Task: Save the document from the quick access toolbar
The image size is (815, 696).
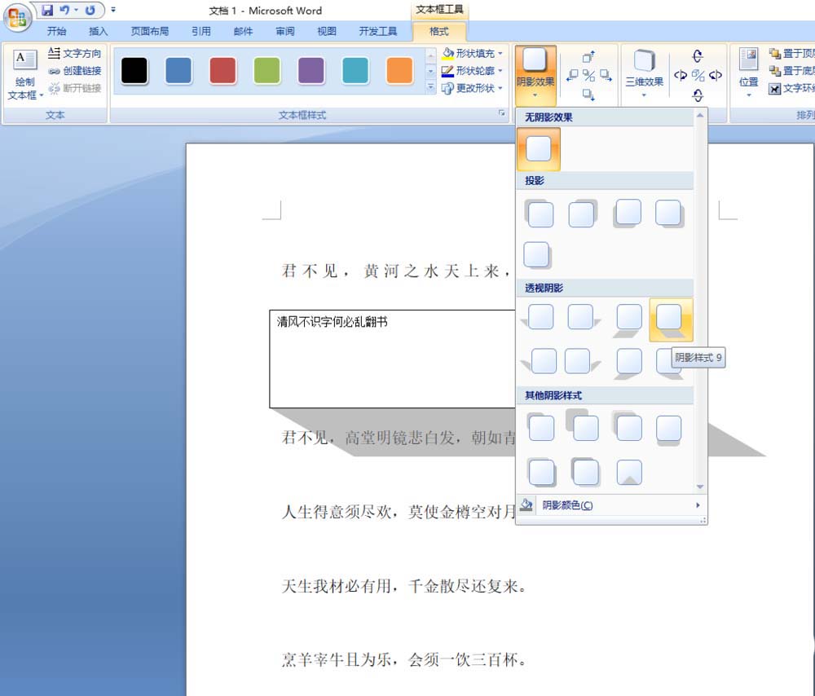Action: (x=47, y=11)
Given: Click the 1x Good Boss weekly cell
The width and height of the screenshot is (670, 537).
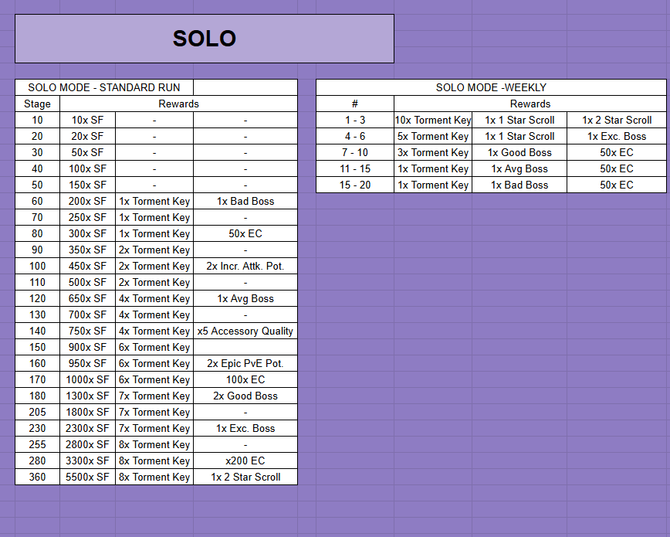Looking at the screenshot, I should (519, 152).
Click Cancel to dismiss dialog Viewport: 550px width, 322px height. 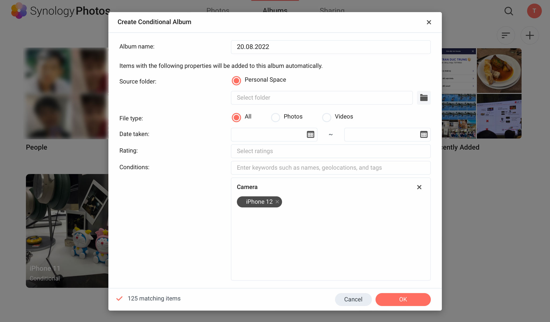[353, 299]
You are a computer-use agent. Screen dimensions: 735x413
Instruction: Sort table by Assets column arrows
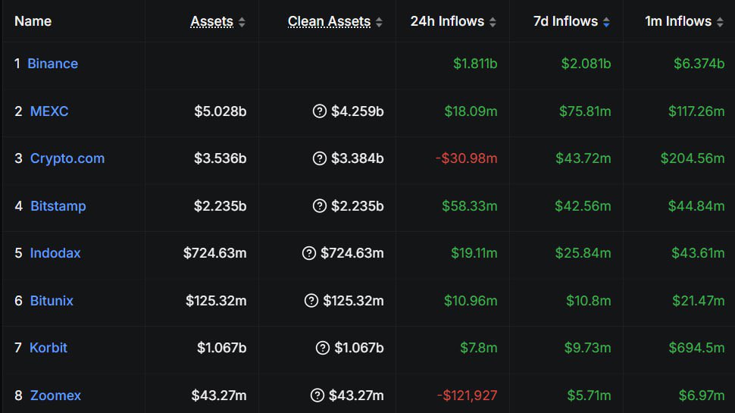point(242,22)
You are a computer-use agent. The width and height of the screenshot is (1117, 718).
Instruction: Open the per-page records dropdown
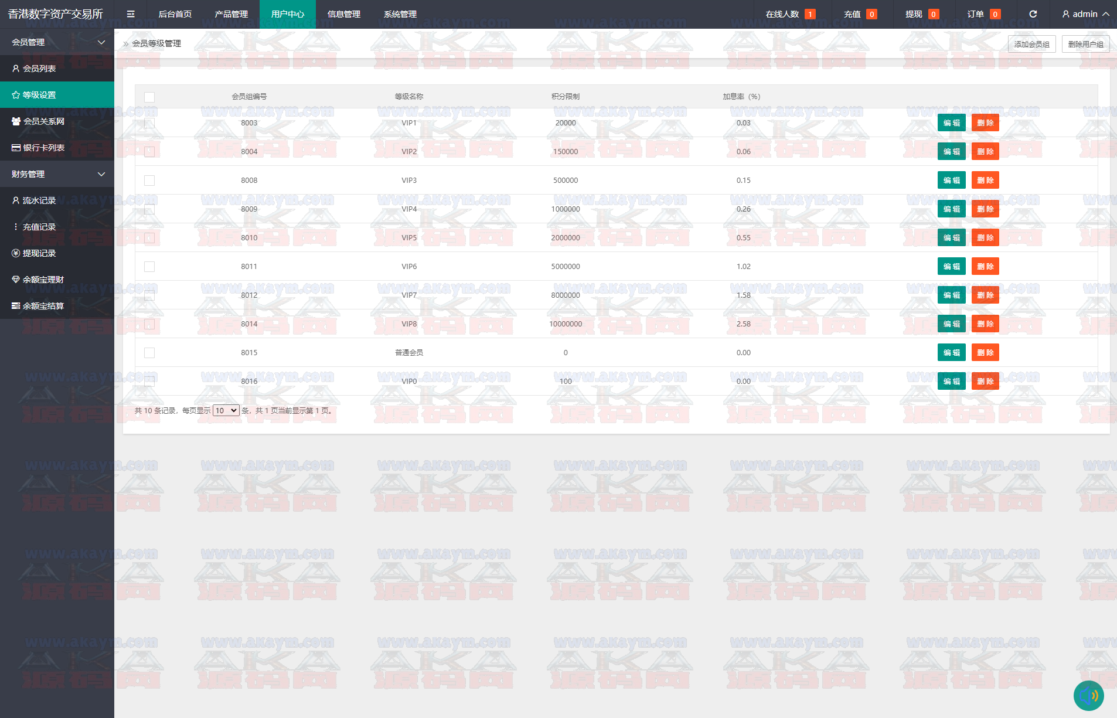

-------

[Exercise]:
In the entries above, locate every line with the word "agent" and copy it.

[Problem solution]:
You are a computer-use agent. Screen dimensions: 735x413
You are a computer-use agent. The width and height of the screenshot is (1117, 718).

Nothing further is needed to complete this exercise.